• Study text:

--- START ---

25 patients in the age range of 10-45 years, diagnosed as having migraine (with or without aura) according to criteria of International Headache Society (IHS) were taken as the study group. Out of these 25 subjects, 6 (4 males, 2 females) subjects reported headache during the testing period. Control group consisted of 25 healthy subjects in the age range of 10 to 45 years with no complaint of migraine. Those subjects were included in the study group who had no history of head trauma, stroke, tumor or any other neurological complaints, no history of ear problems ( otorrhoea , otalgia, aural fullness, tinnitus ),no history of hearing loss and pure tone average less than or equal to 25dBHL

Instrumentation

Pure tone audiometer (MADSEN ORBITER 922) was used for determining the hearing threshold. Brainstem auditory evoked potentials were recorded using insert ear phones.

Impedance audiometer (SIEMENS SD30) was used to rule out any middle ear pathology.

In the ABR findings, absolute latencies of ?, ???, V peaks and interpeak latency difference between ? -???, III –V, I-V peaks were evaluated. The click stimuli was presented at 90 dBnHL and 70 dBnHL intensity levels with the click rate of 19.3/sec. The total numbers of sweeps were 1024. The mode of stimulation was monaural. Sweeps were acquired at alternating polarity only. Electrode montage was +ve or non-inverting electrode placed at vertex, -ve or inverting electrode was placed at mastoid and ground electrode was placed at forehead.

Statistical Analysis

The results obtained were subjected to statistical analysis in which mean, S.D. values were compared and unpaired t- test was applied.

Results And Discussion

Figure 1
Table 1

Table 1 shows the comparison of absolute latency & interpeak latency difference between study and control group for right ear. From the table it can be inferred that there is a significant difference between absolute latencies of study group and control group (p< 0.05).

Similarly, significant results are obtained for interpeak latencies between control and study group. However, no significant difference is observed between study and control group for III-V interpeak latency (p>0.05).

Figure 2
Table 2

Table 2 shows the comparison of mean of absolute latencies and interpeak latencies difference between study and control group for left ear. From the table it can be inferred that there is a significant difference between absolute latencies of study group and control group (p< 0.05).

Similarly, significant results are obtained for interpeak latencies between control and study group (p<0.05). However, no significant difference is observed between study and control group for III-V interpeak latency (p>0.05)

To find out the occurrence of ABR abnormalities in migraine patients, the following criterion is taken:

Wave I-III interpeak latency delay >= 2.4 msec

Wave III-V interpeak latency delay >= 2.2 msec

Wave I-V interpeak latency delay >= 4.4 msec

Results obtained are as follows:

In right ear, out of 25 subjects, only 4 (16%) have prolonged I-III interpeak latency, 2 (8%) have prolonged III-V latency and 3 subjects (12%) have prolonged I-V latency latency. Moreover, it is observed that prolongation in interpeak latency is reported in those subjects who had an acute attack of migraine during ABR testing.

--- END ---

• Things to do:
(1) In the migraine study text, what was the impedance audiometer used for?
(2) Write the next part of the migraine study text, picking up after its final sentence.

• Listed records:
--- START ---

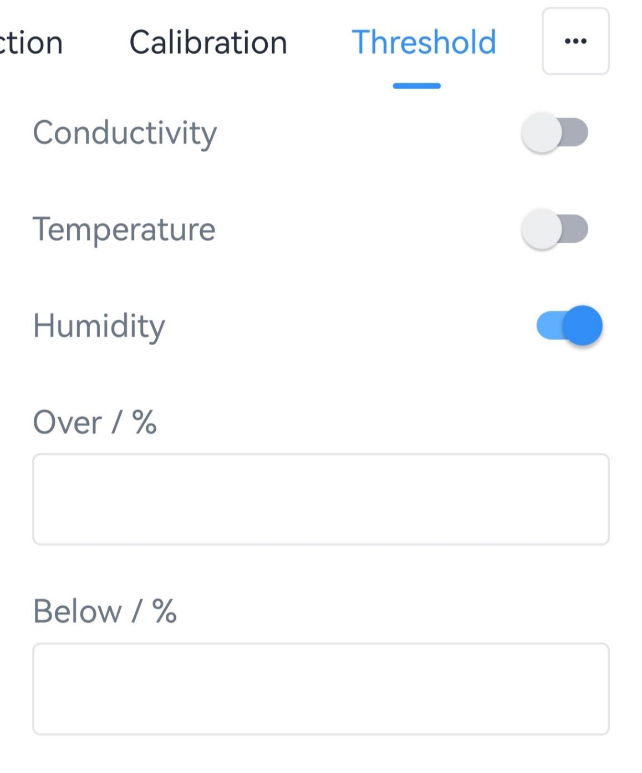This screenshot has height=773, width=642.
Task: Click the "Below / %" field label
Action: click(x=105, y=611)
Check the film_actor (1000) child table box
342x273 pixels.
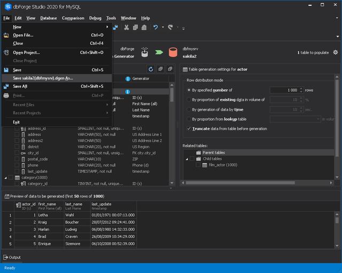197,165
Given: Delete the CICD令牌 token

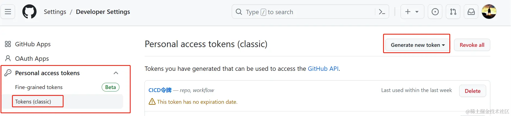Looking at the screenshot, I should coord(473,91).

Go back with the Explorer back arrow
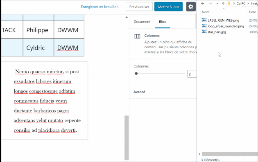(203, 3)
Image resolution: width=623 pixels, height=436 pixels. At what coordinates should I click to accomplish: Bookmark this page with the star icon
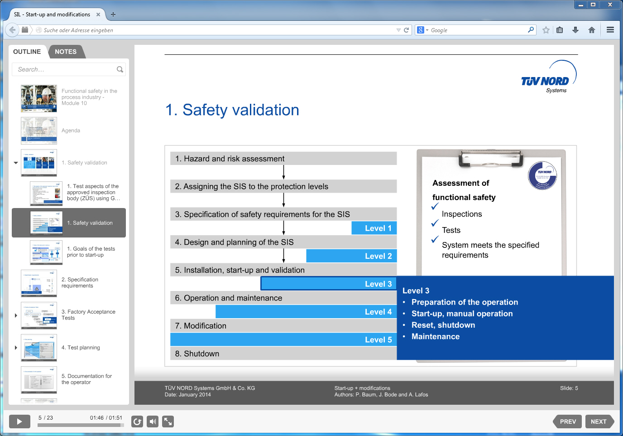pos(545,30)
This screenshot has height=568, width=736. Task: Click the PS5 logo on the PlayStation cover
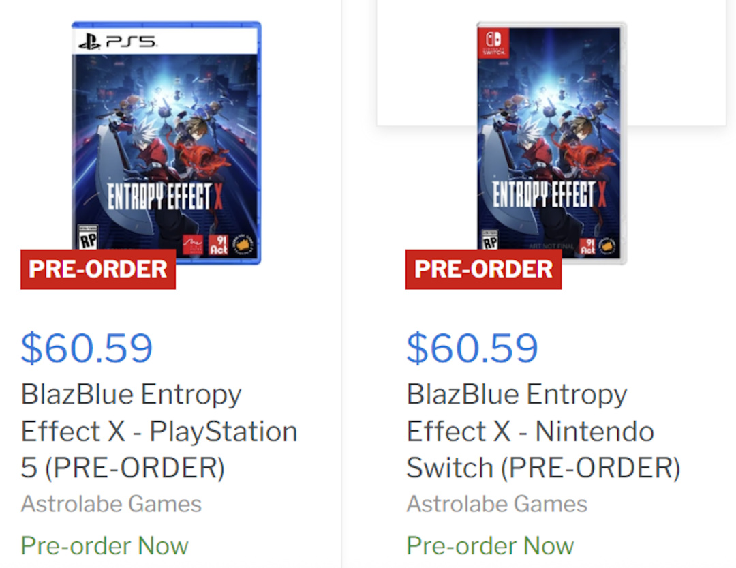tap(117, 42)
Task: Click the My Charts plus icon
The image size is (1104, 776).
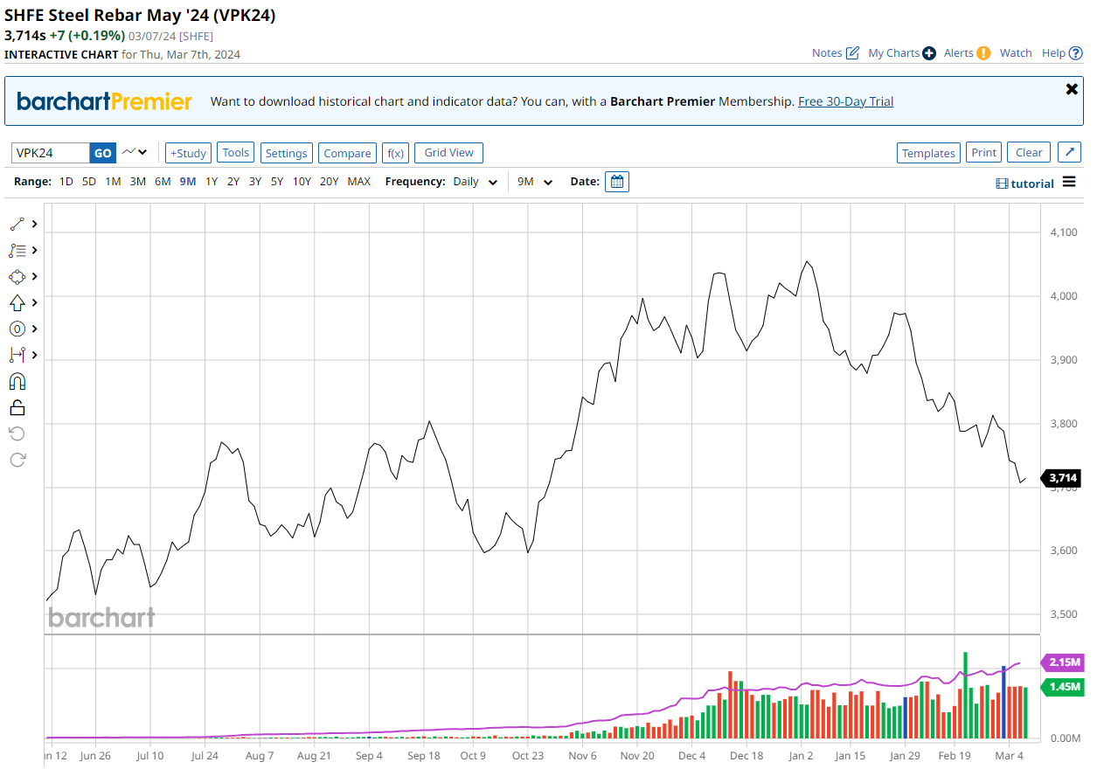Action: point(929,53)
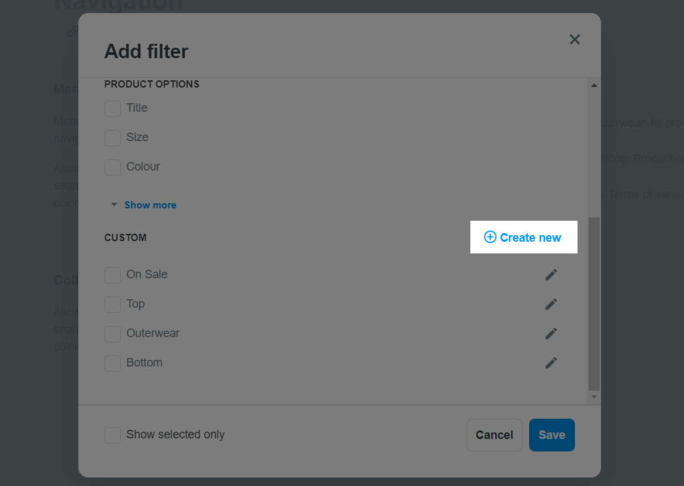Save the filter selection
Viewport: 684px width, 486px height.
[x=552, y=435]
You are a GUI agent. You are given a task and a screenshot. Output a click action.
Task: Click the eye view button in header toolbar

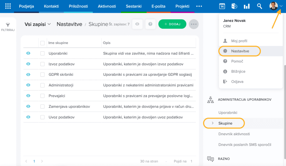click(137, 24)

--- END ---
--- START ---

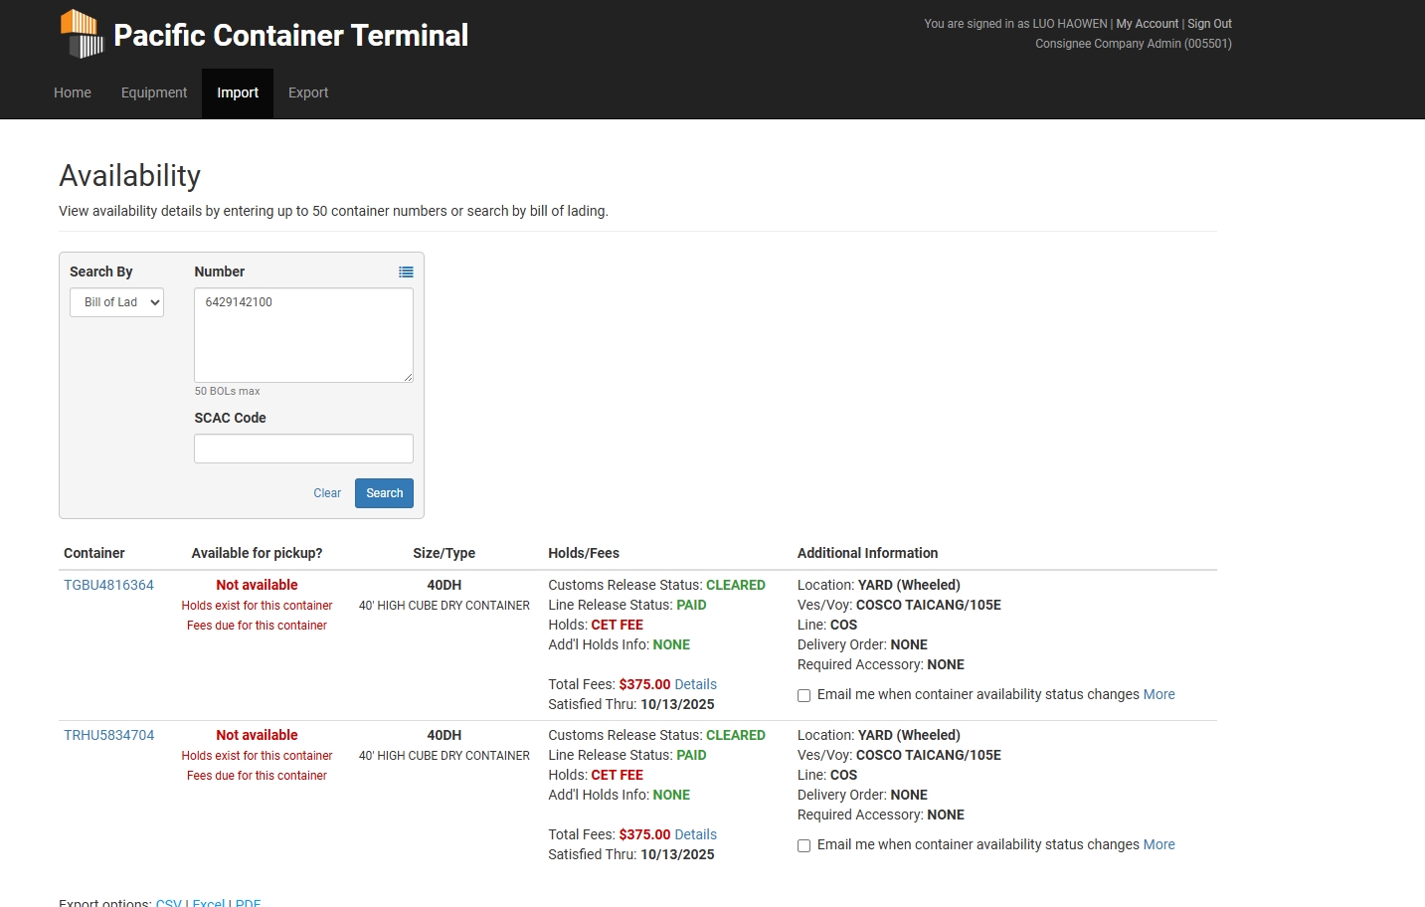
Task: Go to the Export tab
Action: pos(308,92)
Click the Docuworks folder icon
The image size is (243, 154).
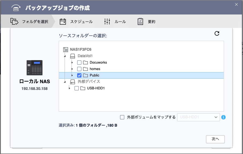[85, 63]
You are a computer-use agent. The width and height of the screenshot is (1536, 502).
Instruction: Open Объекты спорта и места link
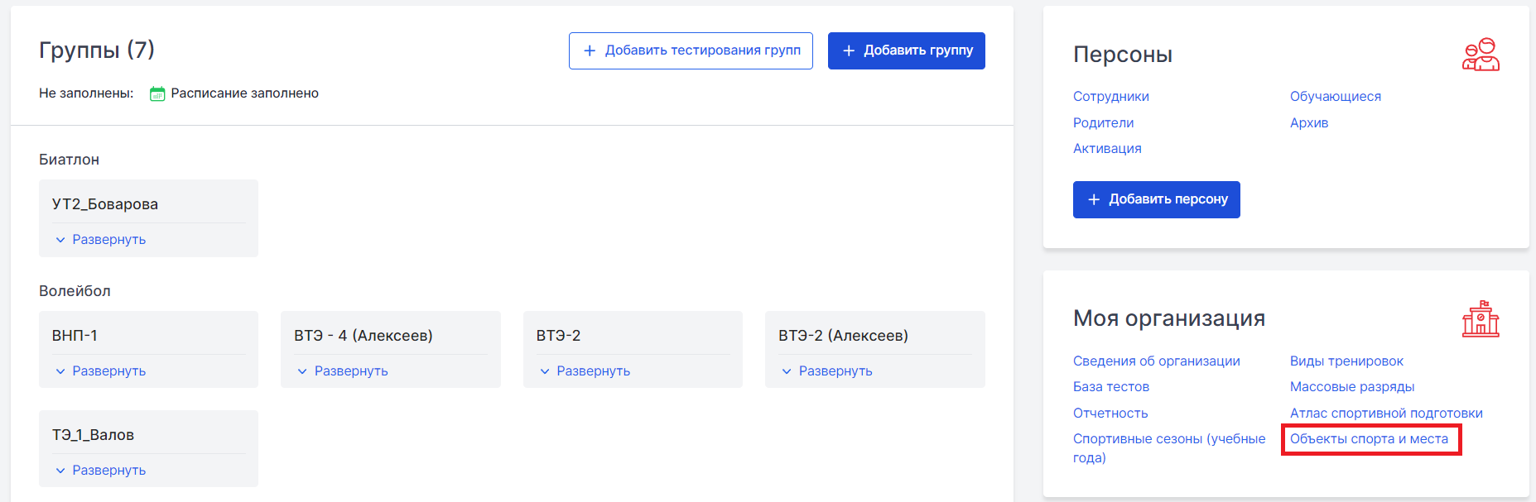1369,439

--- END ---

• List of answers:
(1) The impedance audiometer (SIEMENS SD30) was used to rule out any middle ear pathology.

(2)
Figure 3

Similarly, in left ear, out of 25 subjects, 3 (12%) has prolonged I-III interpeak latency, 1 (4%) has prolonged III-V and 1 (4%) subject has prolonged I-V latency.

Figure 4

It is also observed that prolongation of interpeak latencies in migraineurs is more in right ears than left ears.

In the present study, interpeak latencies of wave I-III & I-V is prolonged, but no prolongation is observed in interpeak latency of wave III-V. This result is supported by the results of previous studies in which interpeak latency of wave I-V was prolonged during the attack (Firat Y. et al, 2006). Similar results were obtained in another study in which prolongation of interpeak latencies I-III, III-V, I-V were reported in migraine patients (BayazitY, 2001).

The pathogenesis of migraine is not completely understood .Some researchers are of opinion that cortex may be involved whereas others hold the brainstem responsible. Functional neuroimaging studies in patients with migraine during pain attacks have shown the activation of brainstem. Present study also supports the involvement of brainstem structures during the migraine attack. Prolongation of interpeak latencies supports the brainstem activation theory of migraine. Moreover, it is suggested that the appearance of photophobia in patients with migraine may be related to the disturbances of brainstem functions (Zgorzalewicz M., 2005)

Recent discoveries have shed light on the neuronal events mediating both the aura and the headache phases of migraine, identifying a cerebral cortical origin of migraine aura, susceptibility to attacks based on cortical hyperexcitability, and headache originating in the trigeminovascular system and its central projections. Abnormal modulation of brain nociceptive systems, at first transient but becoming permanent with continuing illness and, predisposing to central sensitization, may explain the prolonged headache of the migraine attack and the shift of the migraine phenotype from episodic to chronic headache. Migraine attacks might also originate in abnormal nociceptive neuromodulator centers in the brainstem.

Conclusion

From the present study, it is concluded that there is an involvement of brainstem structures during migraine attack and this is supported by the prolongation of interpeak latencies of waves in ABER. Therefore, Auditory brainstem evoked responses (ABER) can be used as an effective tool in making the neurophysiological evaluation of the auditory pathway which further plays an important role in the explanation of pathophysiology of migraine.

References

1. Bayazit Y, Yilmaz M, Mumbuc S, Kanlikama M.(2001). Assessment of migraine-related cochleovestibular symptoms. Rev Laryngol Otol Rhinol (Bord) ; 122(2):85-8.
2. Firat Y, Ozturan O, Bicak U, Yakinci C, Akarcay M. (2006).Auditory brainstem response in pediatric migraine: during the attack and asymptomatic period. Int J Pediatr Otorhinolaryngol. Aug; 70(8):1431-8.
3. Harker LA, Rassekh C. (1988). Migraine equivalent as a cause of episodic vertigo. Laryngoscope; 98(2): 160-4.
4. Kayan A, Hood JD. (1984). Neuro-otological manifestations of migraine. Brain; 107(Pt 4): 1123-42.
5. Kuritzky A, Toglia UJ, Thomas D. (1981). Vestibular function in migraine.Headache; 21(3): 110-2.
6. Robert W. Baloh MD (1997). Headache: The Journal of Head and Face Pain; 37 (10), 615-621.
7. Schlake HP, Grotemeyer KH, Hofferberth B, Husstedt IW, Wiesner S. (1990). Headache, Feb; 30(3):129-32.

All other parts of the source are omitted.